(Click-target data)

----------

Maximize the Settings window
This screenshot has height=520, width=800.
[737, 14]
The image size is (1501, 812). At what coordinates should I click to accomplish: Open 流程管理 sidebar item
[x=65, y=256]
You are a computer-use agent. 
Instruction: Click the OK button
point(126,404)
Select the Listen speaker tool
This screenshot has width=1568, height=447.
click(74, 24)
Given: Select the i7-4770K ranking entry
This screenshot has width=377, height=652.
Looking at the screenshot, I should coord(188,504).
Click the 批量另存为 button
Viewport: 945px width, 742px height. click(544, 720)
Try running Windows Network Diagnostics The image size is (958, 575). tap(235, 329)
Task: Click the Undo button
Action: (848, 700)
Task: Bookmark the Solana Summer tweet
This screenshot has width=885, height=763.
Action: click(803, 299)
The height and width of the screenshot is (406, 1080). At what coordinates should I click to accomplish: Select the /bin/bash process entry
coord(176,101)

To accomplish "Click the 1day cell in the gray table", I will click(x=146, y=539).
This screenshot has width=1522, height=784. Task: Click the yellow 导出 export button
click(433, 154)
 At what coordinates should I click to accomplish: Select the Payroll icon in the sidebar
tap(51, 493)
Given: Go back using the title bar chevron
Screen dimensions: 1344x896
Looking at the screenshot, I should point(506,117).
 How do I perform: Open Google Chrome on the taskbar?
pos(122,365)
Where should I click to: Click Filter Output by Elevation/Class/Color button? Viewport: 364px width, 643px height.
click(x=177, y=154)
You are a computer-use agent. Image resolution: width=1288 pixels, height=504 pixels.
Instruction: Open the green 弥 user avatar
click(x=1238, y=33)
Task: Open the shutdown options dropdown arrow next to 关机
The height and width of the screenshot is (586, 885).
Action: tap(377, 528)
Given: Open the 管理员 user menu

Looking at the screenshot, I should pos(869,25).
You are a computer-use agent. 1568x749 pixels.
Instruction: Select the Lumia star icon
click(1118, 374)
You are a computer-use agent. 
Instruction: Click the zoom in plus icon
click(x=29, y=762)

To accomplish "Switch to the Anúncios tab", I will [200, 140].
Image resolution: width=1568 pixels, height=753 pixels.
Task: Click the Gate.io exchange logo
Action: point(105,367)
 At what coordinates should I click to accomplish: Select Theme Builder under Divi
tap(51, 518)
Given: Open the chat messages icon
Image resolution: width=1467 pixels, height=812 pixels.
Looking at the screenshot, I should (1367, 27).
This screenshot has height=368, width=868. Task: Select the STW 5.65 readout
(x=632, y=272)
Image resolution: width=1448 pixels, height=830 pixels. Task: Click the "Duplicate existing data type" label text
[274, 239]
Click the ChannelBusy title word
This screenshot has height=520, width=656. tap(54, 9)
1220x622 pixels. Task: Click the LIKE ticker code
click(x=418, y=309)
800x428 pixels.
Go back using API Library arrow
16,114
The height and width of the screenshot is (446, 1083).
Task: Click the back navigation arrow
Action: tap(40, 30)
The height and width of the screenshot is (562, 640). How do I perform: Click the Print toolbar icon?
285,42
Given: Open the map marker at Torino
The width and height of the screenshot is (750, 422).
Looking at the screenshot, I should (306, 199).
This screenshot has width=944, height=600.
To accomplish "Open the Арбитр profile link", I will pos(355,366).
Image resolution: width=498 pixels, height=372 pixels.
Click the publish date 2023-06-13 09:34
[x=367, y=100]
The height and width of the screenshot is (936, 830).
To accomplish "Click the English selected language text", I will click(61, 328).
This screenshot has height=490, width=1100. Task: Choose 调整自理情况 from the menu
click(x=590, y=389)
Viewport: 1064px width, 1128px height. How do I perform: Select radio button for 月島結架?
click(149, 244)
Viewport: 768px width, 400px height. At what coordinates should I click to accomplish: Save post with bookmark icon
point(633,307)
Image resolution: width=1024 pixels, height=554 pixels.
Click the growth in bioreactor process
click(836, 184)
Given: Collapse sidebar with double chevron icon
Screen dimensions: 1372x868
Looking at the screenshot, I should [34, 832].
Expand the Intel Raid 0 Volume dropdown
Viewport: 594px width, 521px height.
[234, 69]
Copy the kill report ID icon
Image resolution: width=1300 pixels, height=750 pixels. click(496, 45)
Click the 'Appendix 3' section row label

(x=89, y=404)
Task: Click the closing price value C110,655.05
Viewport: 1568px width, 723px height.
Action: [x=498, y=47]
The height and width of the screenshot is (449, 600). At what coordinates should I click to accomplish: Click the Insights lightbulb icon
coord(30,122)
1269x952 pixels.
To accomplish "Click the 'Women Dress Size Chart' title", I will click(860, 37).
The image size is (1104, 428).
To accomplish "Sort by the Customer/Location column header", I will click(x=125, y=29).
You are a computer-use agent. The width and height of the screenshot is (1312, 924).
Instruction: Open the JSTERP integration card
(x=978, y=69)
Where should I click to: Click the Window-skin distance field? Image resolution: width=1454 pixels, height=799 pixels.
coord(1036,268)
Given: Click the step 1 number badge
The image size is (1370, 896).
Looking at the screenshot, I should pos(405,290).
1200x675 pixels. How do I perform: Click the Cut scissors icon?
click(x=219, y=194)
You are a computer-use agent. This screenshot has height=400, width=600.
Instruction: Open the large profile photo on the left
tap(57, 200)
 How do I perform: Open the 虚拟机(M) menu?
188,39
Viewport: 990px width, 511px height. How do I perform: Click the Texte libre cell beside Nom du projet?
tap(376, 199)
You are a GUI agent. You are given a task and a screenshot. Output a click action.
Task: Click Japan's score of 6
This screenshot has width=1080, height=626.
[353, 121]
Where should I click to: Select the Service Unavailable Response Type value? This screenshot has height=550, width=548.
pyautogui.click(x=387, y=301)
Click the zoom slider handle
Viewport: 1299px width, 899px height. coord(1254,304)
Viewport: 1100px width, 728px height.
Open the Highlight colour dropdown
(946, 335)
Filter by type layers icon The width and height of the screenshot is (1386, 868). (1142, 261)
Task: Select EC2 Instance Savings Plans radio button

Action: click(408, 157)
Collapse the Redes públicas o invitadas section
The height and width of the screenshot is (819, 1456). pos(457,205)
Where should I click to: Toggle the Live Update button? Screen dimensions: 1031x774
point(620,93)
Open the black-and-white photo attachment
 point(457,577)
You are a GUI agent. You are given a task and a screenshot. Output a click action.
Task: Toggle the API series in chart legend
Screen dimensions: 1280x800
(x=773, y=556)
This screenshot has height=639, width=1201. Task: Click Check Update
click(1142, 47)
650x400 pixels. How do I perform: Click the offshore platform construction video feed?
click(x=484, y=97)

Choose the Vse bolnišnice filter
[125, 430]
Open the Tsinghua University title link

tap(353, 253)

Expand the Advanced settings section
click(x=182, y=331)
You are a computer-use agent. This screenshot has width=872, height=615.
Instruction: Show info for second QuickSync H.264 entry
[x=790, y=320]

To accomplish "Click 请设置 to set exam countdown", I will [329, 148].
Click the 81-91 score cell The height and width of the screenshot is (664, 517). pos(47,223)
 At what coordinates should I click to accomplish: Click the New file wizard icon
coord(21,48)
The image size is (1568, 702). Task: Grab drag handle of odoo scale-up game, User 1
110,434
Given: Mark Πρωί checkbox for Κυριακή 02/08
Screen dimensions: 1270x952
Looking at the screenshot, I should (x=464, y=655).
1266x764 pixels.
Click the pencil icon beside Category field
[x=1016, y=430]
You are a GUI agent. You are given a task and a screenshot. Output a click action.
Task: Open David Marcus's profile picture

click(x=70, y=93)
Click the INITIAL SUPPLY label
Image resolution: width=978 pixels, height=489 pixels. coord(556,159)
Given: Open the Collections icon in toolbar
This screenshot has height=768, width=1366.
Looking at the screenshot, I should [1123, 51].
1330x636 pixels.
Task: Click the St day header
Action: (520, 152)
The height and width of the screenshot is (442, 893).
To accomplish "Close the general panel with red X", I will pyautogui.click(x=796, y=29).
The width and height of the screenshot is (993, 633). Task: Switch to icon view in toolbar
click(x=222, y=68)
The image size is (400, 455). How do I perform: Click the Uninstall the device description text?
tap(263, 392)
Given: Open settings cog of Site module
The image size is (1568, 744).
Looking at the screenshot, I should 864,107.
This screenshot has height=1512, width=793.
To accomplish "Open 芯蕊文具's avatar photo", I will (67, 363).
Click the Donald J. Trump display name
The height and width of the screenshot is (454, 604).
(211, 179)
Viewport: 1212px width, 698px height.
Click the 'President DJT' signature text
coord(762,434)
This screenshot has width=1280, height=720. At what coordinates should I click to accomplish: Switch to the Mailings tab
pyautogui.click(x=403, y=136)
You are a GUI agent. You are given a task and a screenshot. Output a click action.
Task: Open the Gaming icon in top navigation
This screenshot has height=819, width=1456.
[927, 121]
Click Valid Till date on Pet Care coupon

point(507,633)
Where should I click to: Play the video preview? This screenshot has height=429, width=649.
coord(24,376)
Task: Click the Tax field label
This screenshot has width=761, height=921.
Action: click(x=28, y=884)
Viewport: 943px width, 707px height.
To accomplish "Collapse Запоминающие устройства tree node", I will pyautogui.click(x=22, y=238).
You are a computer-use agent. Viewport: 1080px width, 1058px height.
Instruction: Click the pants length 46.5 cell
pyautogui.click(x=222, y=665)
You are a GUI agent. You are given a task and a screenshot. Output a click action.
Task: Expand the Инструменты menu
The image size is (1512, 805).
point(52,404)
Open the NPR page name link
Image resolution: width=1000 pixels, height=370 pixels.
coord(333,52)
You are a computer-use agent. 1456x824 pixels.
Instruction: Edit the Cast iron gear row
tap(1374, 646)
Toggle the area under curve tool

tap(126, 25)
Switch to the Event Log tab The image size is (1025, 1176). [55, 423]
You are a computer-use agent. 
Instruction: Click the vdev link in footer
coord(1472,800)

----------

Copy out the records again without any change, from the line with "Given: Collapse sidebar" to the line with "Action: [x=498, y=47]", including both of those lines.

Given: Collapse sidebar with double chevron icon
Screen dimensions: 1372x868
Looking at the screenshot, I should [34, 832].
Expand the Intel Raid 0 Volume dropdown
Viewport: 594px width, 521px height.
[234, 69]
Copy the kill report ID icon
Image resolution: width=1300 pixels, height=750 pixels. click(496, 45)
Click the 'Appendix 3' section row label

(x=89, y=404)
Task: Click the closing price value C110,655.05
Viewport: 1568px width, 723px height.
Action: [x=498, y=47]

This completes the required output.